Screen Reviews
The Complete Metropolis

The Complete Metropolis

directed by Fritz Lange

starring Gustav Fröhlich and Brigitte Helm

Kino International

The Complete Metropolis

If there’s one silent film that’s held up against the onslaught of sound, Technicolor, and 3D acrophobia, it’s Metropolis. This 1927 classic came from the lens of Fritz Lang, one of the groundbreaking directors of the 20th century, and it captures the zeitgeist in Weimar Germany in the stable period before the rise of the Nazis. The story came from Lang’s wife, Thea von Harbou, and the allegorical plot begs for enlightened labor relations in the face of avaricious capitalism. What keeps this film fresh is its exciting look and feel. Innovative special effects and a huge budget (15 million Reichsmarks, back when a Reichsmark could get you a beer and bratwurst) made it an art masterpiece and a touchstone for period architecture and fashion.

The world of the Metropolis is split in two. Up in the sunny art deco heights live the healthy, wealthy, and careless. Down below in subterranean industrial hell live the nameless Myrmidons of labor, tending monstrous machines and living on the edge of exhaustion. Freder (Fröhlich) chases women and plays tennis in a fantasy world his father Joh (Alfred Abel) created for him. Maria (Helm) and her brood of daycare children get a glimpse of this world, and Freder falls for her. He takes off to the underworld, where appalling conditions convince him to swap places with “11811” (Erwin Biswanger). In his slumming, he finds Maria, joins the labor collective, and battles the evil inventor Rotwang (Rudolf Klein Rogge). The workers rise, destroy the machines, and pretty soon the place looks like Berlin after the Americans waited for the Russians to arrive.

The acting is full of the stereotypical wild gestures of the era, and the makeup slathered on to give a realistic flesh effect on the slow film stock of the day. But putting that aside, the story is well told and gripping. Will Freder find Maria? Will the children be saved? Will Grot (Heinrich George) obey an obviously bad order from Joh? The adventure plays out against a futuristic world of models, optical effects, and clever use of mirrors to reflect actors into miniature sets. The transformation of the “Man-Machine” into a simulacrum of Marie echoes through the years, you see it in music videos and documentaries to this day.

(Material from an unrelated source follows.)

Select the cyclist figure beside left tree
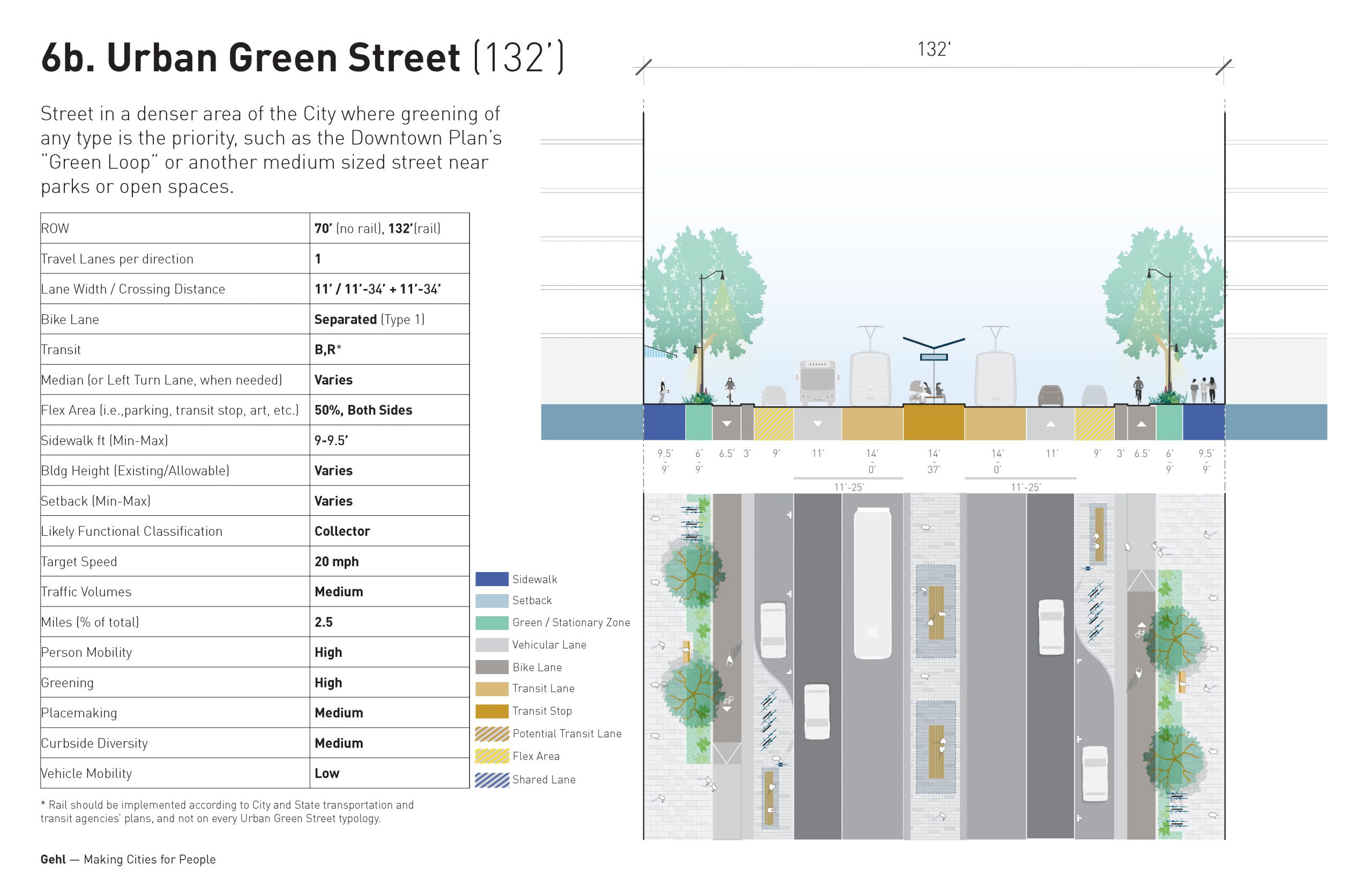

For this Kino International release, nearly 25 minutes of lost footage is restored from a private print discovered in Buenos Aires. Having seen the Giorgio Moroder restoration from 1984, I’m happy to report that this version makes much more sense. The characters’ motivations are clear, the dreamy moral of Labor and Management walking hand in hand into the sunset makes sense, and we can see the buildings and battles as Lang intended. This film is making the art house circuit, and it’s out on Blu-Ray for those of you in the suburbs. If you must watch one silent film for your Full Sail history credit, this is the one to see.